John Donahoe, CEO eBay, takes what he calls a ‘Thinking Day’ every six months to ‘beat the chaos’. John wrote:

“I have found that one of the simplest tools for learning and enhancing my performance is to regularly reflect on how to spend my time. Every six months I go through a process where I step back, contemplate what I have learned over the previous six months, and then adjust my focus to ensure I am spending my time and energy in ways where I can create the greatest impact.”

It is essentially a process of zooming out from the current reality, rising above the daily fires and chaos and reflect on what is happening. It is like a military commander climbing the most strategic height of a battlefield to see what is happening. The visibility, perspective and insight that he will get from that vantage point is invaluable. We all need to such visibility and insights.

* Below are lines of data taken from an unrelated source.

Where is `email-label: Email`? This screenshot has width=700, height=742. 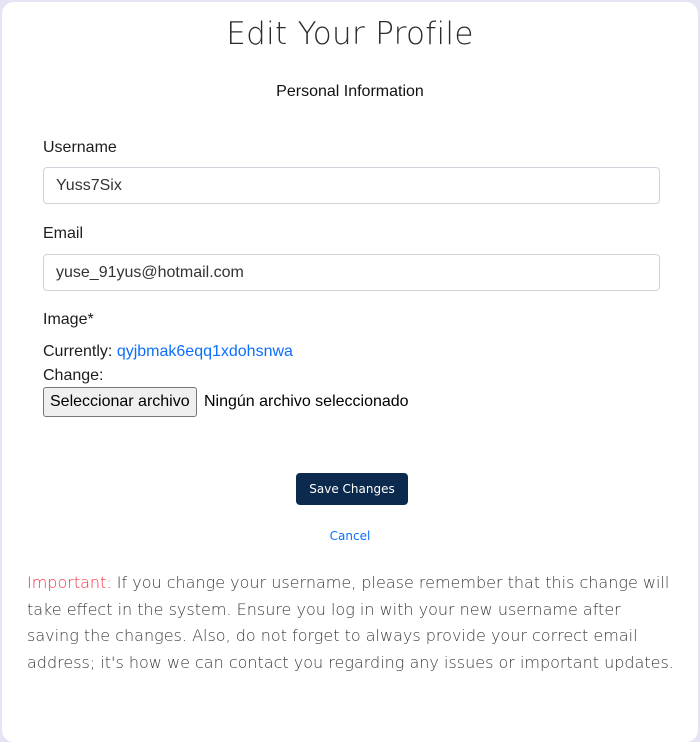
email-label: Email is located at coordinates (64, 234).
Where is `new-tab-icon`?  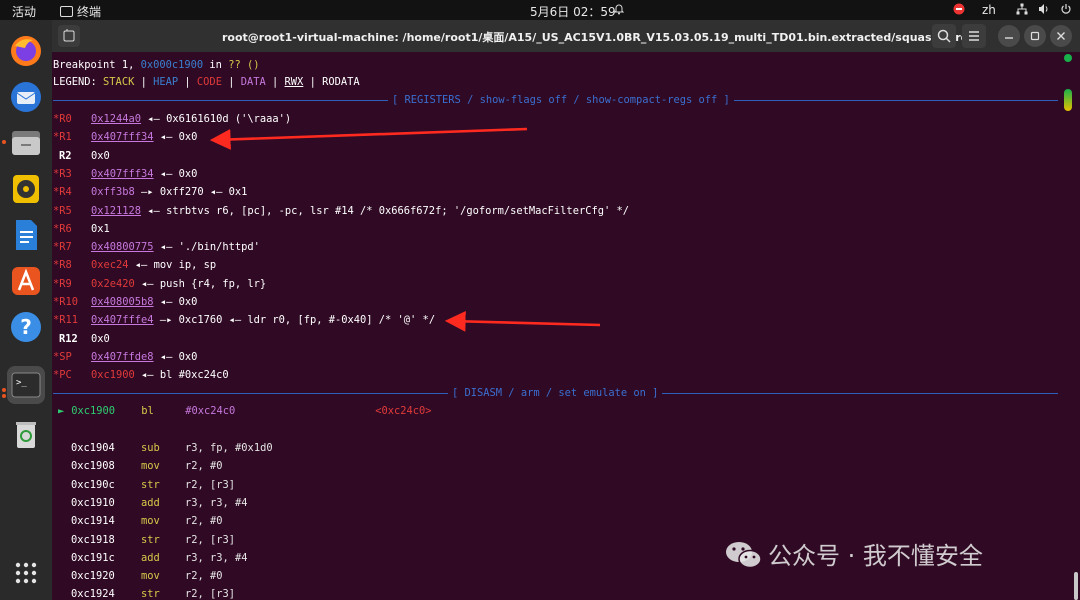 new-tab-icon is located at coordinates (69, 36).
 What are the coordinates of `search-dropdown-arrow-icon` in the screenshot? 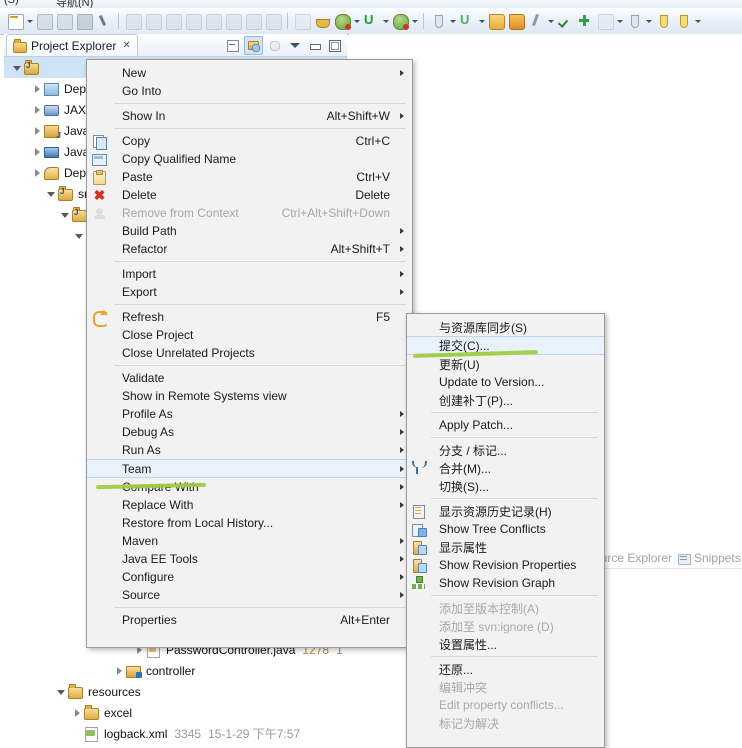 It's located at (648, 21).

“I just finished one of my thinking days last month. I filled a white board with my assessment of the external market and how we were doing against our priorities for the first six months of this year. As frequently happens, once I had written everything out in one place, I found it useful to step back and look at things from a holistic perspective. I emerged with new insights and with greater clarity about what’s most important. To remind myself of these insights, I wrote them out, as I always do, into my personal priorities file and now carry this file with me everywhere I go.”

This is one of the best productivity and effectiveness tools. It helps dodge off the daily fires we have to fight. It makes you think deep and long enough to get the best use of your time. As Drucker said that an executive has just about 25% of his time in his control.

Taking a regular thinking day out is the best use of that time!